= Beginning of Section =
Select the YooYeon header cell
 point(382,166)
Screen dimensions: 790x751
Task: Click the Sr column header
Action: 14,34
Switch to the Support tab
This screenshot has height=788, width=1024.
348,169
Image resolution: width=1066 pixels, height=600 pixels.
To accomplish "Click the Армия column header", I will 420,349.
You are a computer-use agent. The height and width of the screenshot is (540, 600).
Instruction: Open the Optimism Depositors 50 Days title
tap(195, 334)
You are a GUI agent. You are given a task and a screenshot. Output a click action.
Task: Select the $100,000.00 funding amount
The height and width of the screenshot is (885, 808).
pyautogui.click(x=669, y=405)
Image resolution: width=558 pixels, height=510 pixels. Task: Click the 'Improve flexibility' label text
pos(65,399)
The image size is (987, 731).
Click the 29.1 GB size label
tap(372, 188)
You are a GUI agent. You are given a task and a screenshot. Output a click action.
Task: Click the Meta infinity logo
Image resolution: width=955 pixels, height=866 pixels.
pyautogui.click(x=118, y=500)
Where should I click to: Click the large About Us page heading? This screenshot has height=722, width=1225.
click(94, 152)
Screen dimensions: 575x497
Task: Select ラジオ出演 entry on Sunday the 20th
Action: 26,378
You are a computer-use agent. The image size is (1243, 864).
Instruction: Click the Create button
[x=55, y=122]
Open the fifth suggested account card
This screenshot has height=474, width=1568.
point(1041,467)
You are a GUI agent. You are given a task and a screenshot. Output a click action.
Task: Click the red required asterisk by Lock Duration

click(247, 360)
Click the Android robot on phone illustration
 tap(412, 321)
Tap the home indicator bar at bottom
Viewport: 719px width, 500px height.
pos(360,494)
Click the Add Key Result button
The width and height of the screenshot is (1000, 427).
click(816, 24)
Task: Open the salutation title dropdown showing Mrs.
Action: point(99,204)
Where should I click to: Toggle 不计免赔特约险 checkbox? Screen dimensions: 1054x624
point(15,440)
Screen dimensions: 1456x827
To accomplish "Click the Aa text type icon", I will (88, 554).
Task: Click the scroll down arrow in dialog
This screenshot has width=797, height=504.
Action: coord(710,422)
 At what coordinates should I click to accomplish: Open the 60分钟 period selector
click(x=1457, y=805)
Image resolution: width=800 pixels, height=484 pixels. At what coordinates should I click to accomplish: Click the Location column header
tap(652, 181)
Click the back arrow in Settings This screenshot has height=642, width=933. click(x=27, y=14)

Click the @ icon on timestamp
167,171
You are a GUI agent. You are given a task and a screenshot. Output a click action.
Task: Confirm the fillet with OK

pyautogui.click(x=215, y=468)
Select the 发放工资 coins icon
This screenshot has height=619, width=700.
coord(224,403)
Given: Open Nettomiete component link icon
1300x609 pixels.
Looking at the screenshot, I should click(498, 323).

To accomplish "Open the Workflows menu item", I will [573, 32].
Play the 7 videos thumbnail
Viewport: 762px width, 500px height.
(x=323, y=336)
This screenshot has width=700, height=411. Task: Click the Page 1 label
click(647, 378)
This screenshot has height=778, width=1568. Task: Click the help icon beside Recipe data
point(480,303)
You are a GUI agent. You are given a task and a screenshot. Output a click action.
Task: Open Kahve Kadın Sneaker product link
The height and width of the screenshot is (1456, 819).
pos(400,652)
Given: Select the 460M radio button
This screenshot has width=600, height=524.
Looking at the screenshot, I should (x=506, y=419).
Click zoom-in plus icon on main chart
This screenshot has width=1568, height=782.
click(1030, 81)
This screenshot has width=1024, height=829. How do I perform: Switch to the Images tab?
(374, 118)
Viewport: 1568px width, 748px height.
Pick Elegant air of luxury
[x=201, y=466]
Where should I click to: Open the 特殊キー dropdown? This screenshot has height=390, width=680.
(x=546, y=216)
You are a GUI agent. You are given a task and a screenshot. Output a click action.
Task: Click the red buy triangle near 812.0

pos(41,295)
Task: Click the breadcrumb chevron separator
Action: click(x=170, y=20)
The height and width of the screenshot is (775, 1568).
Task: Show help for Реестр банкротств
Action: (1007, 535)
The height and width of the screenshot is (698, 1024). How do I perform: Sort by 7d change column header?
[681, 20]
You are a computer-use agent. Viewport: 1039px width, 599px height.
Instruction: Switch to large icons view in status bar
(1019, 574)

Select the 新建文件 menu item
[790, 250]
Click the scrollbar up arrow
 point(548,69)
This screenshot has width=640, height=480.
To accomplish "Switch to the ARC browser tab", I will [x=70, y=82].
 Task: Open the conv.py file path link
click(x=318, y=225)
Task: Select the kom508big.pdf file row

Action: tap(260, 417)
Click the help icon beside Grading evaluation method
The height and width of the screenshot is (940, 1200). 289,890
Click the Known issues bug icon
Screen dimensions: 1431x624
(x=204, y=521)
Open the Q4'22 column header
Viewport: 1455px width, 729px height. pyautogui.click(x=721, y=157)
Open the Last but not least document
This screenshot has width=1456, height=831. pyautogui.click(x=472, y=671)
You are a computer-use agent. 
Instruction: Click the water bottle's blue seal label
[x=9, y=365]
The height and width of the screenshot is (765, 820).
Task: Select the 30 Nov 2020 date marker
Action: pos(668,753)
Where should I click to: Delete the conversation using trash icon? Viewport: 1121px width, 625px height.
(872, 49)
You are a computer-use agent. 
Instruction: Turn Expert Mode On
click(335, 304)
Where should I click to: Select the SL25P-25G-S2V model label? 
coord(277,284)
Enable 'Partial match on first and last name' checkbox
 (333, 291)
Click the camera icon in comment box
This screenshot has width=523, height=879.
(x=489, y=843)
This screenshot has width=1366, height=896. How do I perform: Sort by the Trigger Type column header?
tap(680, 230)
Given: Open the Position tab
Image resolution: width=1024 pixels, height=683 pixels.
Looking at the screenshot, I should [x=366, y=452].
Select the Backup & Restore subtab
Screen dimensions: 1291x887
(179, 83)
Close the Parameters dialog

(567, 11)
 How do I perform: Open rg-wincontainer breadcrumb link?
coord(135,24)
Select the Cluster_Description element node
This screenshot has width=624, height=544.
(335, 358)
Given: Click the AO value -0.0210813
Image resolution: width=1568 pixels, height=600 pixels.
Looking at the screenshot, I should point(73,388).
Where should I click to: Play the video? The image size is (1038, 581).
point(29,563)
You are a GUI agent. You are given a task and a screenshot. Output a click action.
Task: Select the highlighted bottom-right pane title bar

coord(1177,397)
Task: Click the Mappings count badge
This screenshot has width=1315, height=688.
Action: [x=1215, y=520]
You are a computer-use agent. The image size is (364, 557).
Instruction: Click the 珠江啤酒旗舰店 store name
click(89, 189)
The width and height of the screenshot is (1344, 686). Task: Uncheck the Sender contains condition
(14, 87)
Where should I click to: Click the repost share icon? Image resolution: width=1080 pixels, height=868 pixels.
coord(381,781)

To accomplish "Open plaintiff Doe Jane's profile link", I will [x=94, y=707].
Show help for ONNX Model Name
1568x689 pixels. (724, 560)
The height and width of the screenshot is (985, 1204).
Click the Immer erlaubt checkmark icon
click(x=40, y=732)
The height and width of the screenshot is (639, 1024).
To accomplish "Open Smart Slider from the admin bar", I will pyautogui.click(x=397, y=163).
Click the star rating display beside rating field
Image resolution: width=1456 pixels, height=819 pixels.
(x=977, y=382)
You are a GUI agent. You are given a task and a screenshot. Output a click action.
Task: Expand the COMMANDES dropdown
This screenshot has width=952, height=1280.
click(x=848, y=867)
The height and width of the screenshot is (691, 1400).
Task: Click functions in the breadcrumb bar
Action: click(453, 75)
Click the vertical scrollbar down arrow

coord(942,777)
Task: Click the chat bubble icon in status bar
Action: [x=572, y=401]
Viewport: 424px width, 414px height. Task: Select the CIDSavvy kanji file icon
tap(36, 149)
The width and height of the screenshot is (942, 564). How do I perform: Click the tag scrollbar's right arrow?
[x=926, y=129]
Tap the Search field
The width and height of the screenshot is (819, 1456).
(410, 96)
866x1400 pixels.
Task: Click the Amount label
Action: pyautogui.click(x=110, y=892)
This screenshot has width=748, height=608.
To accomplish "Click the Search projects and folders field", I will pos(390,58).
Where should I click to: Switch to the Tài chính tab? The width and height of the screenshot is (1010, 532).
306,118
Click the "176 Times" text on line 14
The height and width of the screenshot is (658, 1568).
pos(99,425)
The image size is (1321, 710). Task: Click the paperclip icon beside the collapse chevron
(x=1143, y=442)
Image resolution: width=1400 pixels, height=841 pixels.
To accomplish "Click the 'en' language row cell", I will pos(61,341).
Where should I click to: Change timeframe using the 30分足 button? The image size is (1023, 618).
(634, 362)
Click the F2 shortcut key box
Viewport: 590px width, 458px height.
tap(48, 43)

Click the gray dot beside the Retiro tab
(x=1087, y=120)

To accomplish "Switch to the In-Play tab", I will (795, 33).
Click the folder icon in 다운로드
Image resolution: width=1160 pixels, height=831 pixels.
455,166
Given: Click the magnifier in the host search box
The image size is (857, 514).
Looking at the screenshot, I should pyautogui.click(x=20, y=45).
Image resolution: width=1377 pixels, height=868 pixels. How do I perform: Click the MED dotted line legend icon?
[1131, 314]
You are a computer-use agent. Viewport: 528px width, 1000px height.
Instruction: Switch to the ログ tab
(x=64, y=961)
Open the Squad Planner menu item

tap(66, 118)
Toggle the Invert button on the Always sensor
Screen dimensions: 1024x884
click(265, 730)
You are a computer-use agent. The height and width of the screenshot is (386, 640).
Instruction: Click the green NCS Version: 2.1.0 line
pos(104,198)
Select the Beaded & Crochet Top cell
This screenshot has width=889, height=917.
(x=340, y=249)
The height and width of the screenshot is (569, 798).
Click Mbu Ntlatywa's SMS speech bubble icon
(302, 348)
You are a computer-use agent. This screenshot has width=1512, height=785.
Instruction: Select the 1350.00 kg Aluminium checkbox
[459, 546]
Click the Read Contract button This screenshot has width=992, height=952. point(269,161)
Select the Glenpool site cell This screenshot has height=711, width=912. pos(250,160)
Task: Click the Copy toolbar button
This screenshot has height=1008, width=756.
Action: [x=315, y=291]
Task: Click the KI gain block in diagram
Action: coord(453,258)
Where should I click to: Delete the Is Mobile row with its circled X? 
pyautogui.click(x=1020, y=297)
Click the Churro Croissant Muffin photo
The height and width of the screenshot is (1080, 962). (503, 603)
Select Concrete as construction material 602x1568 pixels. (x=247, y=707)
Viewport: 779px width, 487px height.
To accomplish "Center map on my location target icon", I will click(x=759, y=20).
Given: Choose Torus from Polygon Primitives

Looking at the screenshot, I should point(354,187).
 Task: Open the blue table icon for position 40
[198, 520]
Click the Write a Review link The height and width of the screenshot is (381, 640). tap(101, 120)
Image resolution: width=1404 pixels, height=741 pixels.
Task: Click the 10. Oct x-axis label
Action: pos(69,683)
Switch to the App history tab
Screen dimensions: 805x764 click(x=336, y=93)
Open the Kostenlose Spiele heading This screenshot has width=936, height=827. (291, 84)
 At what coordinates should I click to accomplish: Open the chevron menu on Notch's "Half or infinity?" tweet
= End of Section =
Exercise details: How many lines in the records above contain the word "infinity"? Reply with the number and nothing more.

Problem solution: 2